TEXT BLOCK:
:::::
TransportTP is a two-phase decision system for transporter prediction
and categorization on a genome scale.
TransportTP utilized a two-phase framework. In the first phase,
a nearest neighbor classification was conducted from a curated
transporter database, TCDB. This phase integrated BLAST search
and HMM modeling and categorized query proteins as either non-transporters
or with initial transporter families. In the second phase, the evidences
associated with an unknown protein were collected and integrated to either
reinforce or deny the initial predictions, targeting the improvement of
prediction accuracy. These evidences included their transmembrane segments,
their K-nearest neighbors in the TCDB, their transporter-related Pfam domains
and GO terms, and their nearest proteins in the SWISSPROT. All the evidences,
together with their original BLAST and HMM scores generated in the initial predictions,
were converted into classification features and put into a decision
system, specifically decision trees. With the decision system, the initial
predictions were either reinforced or removed according to the feature values.
:::::
DATASET:
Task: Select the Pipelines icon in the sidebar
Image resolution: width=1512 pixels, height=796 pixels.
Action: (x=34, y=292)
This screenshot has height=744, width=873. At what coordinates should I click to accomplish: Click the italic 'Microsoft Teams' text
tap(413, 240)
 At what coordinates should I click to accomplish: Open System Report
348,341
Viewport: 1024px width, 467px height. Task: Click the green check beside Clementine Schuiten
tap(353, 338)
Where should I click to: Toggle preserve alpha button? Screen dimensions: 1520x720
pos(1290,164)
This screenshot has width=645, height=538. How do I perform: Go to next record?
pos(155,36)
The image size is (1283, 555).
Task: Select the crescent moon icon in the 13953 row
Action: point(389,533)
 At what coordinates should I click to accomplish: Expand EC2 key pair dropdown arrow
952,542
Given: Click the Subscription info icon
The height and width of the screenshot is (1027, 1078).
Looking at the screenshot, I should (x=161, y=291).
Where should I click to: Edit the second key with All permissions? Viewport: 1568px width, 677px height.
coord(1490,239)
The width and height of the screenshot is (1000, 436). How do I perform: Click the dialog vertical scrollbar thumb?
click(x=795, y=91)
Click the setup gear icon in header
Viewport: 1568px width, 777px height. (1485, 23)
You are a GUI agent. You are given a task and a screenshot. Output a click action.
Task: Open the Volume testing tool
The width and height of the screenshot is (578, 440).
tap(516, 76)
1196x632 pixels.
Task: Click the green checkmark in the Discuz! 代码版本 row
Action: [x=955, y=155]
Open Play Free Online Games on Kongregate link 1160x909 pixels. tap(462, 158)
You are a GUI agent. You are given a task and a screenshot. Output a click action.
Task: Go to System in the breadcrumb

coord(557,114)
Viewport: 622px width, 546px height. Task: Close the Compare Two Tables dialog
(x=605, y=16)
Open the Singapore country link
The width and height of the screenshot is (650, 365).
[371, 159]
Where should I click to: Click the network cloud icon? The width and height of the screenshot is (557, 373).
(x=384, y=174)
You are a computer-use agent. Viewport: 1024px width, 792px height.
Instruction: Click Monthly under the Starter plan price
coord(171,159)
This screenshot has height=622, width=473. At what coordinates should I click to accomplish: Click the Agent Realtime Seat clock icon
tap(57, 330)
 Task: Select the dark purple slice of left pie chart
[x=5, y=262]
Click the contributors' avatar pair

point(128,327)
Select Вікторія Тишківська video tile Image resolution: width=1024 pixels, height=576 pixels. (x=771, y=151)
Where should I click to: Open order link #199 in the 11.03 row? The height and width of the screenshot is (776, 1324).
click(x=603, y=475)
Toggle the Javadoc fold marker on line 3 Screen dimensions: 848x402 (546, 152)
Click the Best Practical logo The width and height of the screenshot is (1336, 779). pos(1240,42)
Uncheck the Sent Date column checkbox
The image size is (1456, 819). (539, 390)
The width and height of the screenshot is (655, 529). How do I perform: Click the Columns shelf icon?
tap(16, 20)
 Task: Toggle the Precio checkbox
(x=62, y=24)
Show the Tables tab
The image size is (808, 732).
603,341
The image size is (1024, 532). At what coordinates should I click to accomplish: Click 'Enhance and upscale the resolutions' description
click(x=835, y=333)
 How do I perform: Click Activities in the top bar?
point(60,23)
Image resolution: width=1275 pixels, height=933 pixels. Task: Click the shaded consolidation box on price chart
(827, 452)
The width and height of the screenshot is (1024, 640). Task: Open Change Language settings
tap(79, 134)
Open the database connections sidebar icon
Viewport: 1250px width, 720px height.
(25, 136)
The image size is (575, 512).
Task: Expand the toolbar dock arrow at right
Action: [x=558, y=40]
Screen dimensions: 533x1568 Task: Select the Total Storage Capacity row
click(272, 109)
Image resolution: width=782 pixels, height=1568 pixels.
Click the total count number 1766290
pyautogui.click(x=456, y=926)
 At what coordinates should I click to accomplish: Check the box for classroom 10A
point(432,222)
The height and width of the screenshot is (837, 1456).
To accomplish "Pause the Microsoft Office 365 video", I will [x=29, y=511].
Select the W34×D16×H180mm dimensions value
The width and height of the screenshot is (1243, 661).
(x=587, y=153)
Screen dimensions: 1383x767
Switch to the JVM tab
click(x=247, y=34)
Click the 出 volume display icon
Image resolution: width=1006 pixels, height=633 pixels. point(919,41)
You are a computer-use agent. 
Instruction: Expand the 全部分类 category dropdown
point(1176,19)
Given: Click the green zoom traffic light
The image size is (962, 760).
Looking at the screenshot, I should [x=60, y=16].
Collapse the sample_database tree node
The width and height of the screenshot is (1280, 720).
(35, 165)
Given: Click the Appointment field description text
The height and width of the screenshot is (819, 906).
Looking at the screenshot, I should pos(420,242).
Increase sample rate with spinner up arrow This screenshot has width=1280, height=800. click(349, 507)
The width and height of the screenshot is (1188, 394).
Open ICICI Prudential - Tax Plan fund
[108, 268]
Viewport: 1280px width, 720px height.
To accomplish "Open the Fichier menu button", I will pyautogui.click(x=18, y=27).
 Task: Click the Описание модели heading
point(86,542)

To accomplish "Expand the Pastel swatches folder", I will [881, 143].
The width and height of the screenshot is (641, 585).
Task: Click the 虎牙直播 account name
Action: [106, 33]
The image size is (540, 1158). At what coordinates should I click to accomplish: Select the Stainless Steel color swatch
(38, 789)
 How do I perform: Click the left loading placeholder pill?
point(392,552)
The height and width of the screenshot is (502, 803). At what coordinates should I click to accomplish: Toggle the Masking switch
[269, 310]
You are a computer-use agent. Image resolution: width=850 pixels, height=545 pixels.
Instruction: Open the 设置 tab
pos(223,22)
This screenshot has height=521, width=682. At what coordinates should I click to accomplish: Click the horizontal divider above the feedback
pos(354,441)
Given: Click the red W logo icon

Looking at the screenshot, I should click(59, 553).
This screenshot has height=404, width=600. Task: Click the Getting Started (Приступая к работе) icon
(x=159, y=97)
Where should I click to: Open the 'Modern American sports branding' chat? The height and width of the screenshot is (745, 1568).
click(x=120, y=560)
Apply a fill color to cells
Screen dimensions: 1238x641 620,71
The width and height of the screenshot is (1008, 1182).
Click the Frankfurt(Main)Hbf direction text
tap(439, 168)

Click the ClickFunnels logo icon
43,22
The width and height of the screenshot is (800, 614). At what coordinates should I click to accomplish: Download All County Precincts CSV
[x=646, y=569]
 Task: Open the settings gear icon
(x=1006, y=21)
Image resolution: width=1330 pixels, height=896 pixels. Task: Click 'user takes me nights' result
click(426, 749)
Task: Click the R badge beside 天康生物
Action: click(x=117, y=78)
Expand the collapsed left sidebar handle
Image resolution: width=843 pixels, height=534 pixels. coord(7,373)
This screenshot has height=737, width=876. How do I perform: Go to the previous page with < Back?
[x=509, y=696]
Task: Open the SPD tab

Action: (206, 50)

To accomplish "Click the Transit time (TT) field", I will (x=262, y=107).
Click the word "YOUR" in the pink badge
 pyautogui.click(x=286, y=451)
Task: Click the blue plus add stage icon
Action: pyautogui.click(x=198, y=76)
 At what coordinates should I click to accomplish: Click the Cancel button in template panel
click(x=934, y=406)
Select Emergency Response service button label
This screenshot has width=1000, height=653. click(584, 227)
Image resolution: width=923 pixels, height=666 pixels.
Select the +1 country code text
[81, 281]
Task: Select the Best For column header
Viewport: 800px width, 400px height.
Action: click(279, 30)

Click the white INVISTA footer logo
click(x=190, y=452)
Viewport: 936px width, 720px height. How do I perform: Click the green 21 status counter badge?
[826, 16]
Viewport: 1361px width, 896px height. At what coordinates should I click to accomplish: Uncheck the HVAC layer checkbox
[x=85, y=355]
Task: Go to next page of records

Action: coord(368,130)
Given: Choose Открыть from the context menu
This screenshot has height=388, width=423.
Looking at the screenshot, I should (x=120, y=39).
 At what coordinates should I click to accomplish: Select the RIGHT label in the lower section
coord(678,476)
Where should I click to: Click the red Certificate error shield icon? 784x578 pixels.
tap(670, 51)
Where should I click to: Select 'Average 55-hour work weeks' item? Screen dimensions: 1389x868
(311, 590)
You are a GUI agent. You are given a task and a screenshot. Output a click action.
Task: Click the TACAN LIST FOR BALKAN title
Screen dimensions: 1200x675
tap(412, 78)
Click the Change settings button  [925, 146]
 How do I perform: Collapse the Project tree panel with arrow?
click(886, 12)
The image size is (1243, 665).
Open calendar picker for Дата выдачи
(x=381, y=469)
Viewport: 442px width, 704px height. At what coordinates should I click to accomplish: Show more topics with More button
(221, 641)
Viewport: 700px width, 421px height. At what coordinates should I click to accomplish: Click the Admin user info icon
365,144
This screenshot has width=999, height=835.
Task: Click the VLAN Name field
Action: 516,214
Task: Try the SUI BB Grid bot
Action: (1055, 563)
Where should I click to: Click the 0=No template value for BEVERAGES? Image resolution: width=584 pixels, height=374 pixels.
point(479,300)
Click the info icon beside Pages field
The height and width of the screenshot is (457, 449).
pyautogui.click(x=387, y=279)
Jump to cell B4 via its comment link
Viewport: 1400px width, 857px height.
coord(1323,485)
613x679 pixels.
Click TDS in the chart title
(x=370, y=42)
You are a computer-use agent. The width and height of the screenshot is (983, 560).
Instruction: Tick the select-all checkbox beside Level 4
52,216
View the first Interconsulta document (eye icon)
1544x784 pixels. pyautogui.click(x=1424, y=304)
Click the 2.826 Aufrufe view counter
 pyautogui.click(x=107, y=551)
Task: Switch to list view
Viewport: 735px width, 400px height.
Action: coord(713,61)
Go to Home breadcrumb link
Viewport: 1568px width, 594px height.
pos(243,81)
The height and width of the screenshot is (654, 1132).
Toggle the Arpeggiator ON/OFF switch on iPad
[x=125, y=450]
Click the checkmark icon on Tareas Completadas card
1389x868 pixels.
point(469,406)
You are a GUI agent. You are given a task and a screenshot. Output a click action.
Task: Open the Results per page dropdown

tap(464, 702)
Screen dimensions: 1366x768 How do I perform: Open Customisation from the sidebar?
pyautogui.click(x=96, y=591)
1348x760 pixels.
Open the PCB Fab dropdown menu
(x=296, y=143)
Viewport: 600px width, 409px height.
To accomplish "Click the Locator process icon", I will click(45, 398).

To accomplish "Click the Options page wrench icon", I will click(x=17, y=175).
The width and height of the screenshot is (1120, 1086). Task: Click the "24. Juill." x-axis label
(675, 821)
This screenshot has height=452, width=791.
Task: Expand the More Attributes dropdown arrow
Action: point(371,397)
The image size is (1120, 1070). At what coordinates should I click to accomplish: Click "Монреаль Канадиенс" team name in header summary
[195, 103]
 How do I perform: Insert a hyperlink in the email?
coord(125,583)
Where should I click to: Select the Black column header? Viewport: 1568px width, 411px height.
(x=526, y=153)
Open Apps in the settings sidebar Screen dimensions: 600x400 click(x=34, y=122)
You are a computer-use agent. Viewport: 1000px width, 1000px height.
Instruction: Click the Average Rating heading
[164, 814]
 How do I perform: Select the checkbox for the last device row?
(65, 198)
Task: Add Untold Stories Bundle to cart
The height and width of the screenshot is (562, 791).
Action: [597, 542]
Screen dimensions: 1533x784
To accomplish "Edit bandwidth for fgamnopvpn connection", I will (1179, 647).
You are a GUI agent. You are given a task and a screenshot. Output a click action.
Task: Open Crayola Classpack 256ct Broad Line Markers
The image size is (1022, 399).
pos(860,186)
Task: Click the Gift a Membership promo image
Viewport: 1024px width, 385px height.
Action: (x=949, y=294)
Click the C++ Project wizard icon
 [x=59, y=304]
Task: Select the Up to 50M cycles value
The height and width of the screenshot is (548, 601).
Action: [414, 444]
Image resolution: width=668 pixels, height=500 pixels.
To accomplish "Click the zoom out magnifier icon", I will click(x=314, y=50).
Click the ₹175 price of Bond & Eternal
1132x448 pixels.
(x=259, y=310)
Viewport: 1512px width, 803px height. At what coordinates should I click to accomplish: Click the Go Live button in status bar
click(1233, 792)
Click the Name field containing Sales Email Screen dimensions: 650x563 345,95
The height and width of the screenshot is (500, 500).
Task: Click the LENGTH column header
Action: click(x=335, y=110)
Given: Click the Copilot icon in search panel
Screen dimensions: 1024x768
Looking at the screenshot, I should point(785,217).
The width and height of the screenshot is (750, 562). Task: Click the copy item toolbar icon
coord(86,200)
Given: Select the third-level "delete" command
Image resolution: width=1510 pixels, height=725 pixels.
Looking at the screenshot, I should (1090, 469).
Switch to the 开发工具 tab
:::::
WORK REQUEST: Can you resume the TransportTP description from its last sentence? The records come from a different source than the text.

RESULT:
The performance of TransportTP was benchmarked. A decision tree was firstly
trained on yeast genome and then tested it on other six model genomes and four
non-model genomes, ranging from archaean to eukaryotic genomes. A preliminary
literature-based validation has cross-validated 82.3% of our predictions with
which overlapped with 80.4% of the predicted transporters in TransportDB,
a putative transporter database for hundreds of genomes. Comparing with our
previous approach which only applied BLAST search, HMM modeling and TMS filtering
[ Li et al, Bioinformatics, 2008], the new two-phase system increased more
than 15% of validation rate but maintained the similar overlap rate with
TransportDB. It also outperformed other alternative approaches, such as
suffix trees and Support Vector Machines (SVMs).